Included in this book are a bevy of unpublished photographs that are striking and can be gazed at for moments as readers remember and honour the past lives of the individuals who populated these communities. Hind also includes driving directions so visitors can check out what remains for themselves — though with the caveat that much of this land now exists on private property, so care needs to be taken and “No Trespassing” signs respected if one decides to make the journey to any of the places in the book. However, if you’re just content about reading about these places, your expectations are going to be more than met.
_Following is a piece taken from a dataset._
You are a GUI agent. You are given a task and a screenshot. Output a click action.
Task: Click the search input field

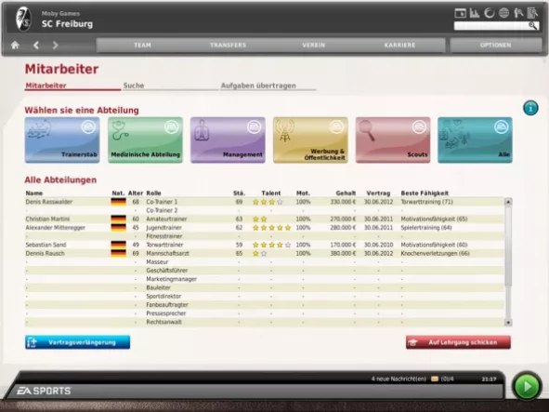click(491, 26)
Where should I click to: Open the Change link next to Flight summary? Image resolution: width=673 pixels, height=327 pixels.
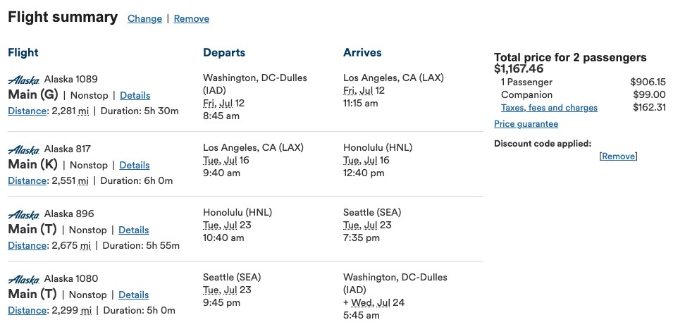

Ghost Towns of Ontario’s Cottage Country is a fascinating read, one that will transport readers back into a distant, nostalgic past where time moved a lot slower, and things seemed to be simpler. (However, this was a time that was not without its share of hardships as Hind notes that some of these early settlers lost their lives in hunting or sawmill accidents.) One hopes that this book doesn’t mark the end of further investigations into Ontario’s communal past by Hind, and — should the sales figures be good — one hopes that he has the makings of a franchise here. There is a bevy of tales to be told about small towns in Ontario that didn’t quite make it, and their history deserves to be preserved and remembered. Books such as this one only further that sentiment and does so with extreme gusto. Ghost Towns of Ontario’s Cottage Country will, no doubt, be highly recommended reading on deck chairs in north-central Ontario this summer.
Andrew Hind’s Ghost Towns of Ontario’s Cottage Country will be published by Dundurn Press on May 2, 2023 (Canada) and on May 30, 2023 (U.S.A.).